VIEW THE PETITION HERE: https://actions.sumofus.org/a/burger-king-end-deforestation-in-your-supply-chain-now
RBI utilizes beef, soy, palm oil, and pulp/paper in its business and these commodities are among the leading drivers of deforestation globally. RBI has taken limited action on deforestation and has not committed to any time-bound policy yet, falling behind competitor fast food chains McDonald’s, Dunkin’ Donuts and Starbucks. SumOfUs members believe that RBI needs to act decisively and quickly to reverse the loss of biodiversity and carbon storage resulting from deforestation in its supply change.
“RBI’s supply chain is littered with commodities that are leading deforestation globally. With the UN’s shocking biodiversity report naming one million species at risk of extinction, mostly from habitat loss, SumOfUs members are demanding immediate and decisive action,” explained Amelia Meister, senior campaigner at SumOfUs.

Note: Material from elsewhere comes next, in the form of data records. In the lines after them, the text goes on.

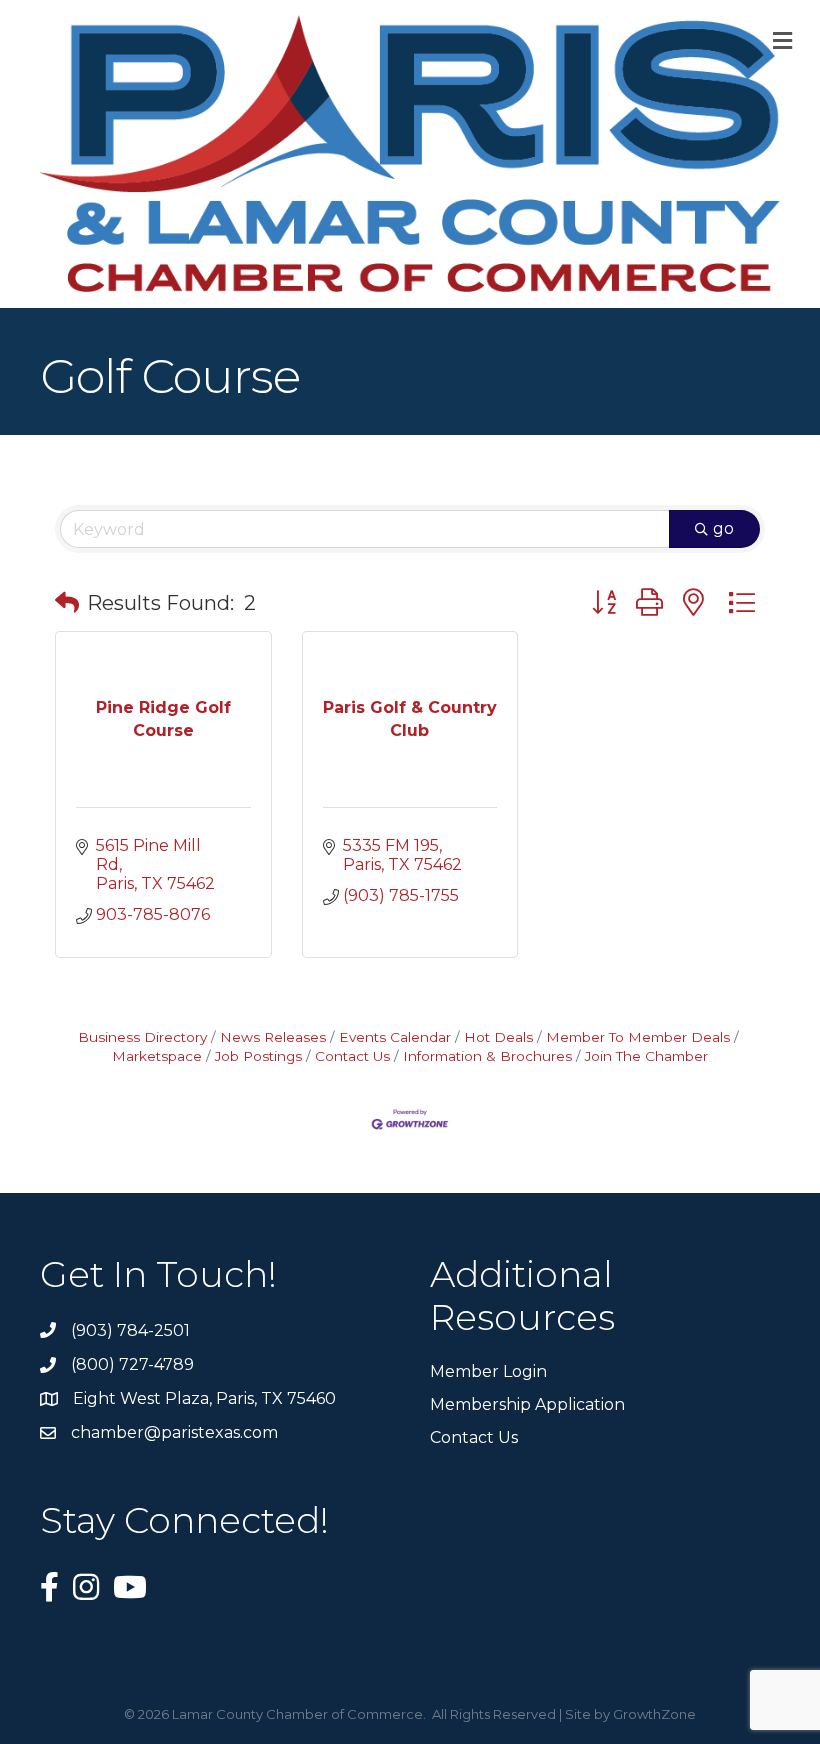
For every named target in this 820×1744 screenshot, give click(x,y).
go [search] (723, 528)
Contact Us (352, 1056)
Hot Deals (498, 1037)
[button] (67, 603)
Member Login (488, 1371)
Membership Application (527, 1404)
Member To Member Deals (638, 1037)
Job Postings (258, 1056)
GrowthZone (654, 1714)
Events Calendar (395, 1037)
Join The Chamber (646, 1056)
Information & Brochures (487, 1056)
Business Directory (142, 1037)
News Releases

“Because of RBI’s lack of transparency, it’s questionable whether the company itself even knows what is happening in its supply chain. Customers quite rightly want to know if their Burger King, Popeyes and Tim Hortons snacks and drinks are destroying Earth’s last remaining rainforests. For a company of its size, RBI’s secrecy is irresponsible to customers and shareholders alike, which is why we are demanding a clear and time-bound no deforestation policy now,” she added.
Forests absorb 2.6 billion tonnes of carbon dioxide each year, about one-third of the carbon dioxide released from the burning of fossil fuels. Deforestation accounts for over 20% of global greenhouse gas emissions and contributes to biodiversity loss, soil erosion and disrupted rainfall patterns. Commercial agriculture accounted for over 70% of tropical deforestation between 2000 and 2010, half of which was illegal. Value chains that are illegally engaged in deforestation are vulnerable to interruption with new regulations and enforcement, to which companies must adapt.
Companies that fail to mitigate the impacts of their supply chain face reputational
damage. In recent years, major media outlets have reported on specific companies’ failure to
adequately implement policies that address deforestation. This publicity, along with increased
consumer awareness and concern about deforestation, poses a significant reputational risk.